───── TASK INPUTS
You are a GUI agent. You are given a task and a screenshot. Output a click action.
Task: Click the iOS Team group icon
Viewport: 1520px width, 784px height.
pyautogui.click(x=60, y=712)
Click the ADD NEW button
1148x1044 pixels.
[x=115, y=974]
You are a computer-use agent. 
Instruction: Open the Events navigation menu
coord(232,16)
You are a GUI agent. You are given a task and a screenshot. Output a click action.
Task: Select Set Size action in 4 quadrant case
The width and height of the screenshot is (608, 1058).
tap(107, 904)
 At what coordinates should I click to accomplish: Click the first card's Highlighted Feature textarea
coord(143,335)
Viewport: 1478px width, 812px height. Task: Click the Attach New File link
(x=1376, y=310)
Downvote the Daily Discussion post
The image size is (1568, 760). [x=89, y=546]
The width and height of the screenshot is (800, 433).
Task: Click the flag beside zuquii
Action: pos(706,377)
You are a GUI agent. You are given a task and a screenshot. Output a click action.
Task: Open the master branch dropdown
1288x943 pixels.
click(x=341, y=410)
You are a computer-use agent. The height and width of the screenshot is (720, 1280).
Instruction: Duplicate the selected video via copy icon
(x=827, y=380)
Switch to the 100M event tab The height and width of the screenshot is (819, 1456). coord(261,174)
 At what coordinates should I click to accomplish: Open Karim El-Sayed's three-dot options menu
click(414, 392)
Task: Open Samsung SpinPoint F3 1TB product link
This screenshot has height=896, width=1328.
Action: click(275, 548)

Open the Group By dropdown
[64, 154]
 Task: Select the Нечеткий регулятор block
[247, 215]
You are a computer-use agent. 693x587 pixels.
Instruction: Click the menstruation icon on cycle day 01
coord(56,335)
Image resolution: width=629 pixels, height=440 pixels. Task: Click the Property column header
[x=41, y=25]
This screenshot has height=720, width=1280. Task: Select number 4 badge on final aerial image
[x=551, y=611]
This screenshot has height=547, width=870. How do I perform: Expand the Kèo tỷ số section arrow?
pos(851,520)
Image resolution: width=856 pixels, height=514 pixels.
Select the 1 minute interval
──────────
Search the data for the string "computer" and copy each line where it appears.

** TASK SOLUTION **
You are a computer-use agent. 
You are a computer-use agent. The height and width of the screenshot is (720, 1280).
You are a computer-use agent. 693x587 pixels.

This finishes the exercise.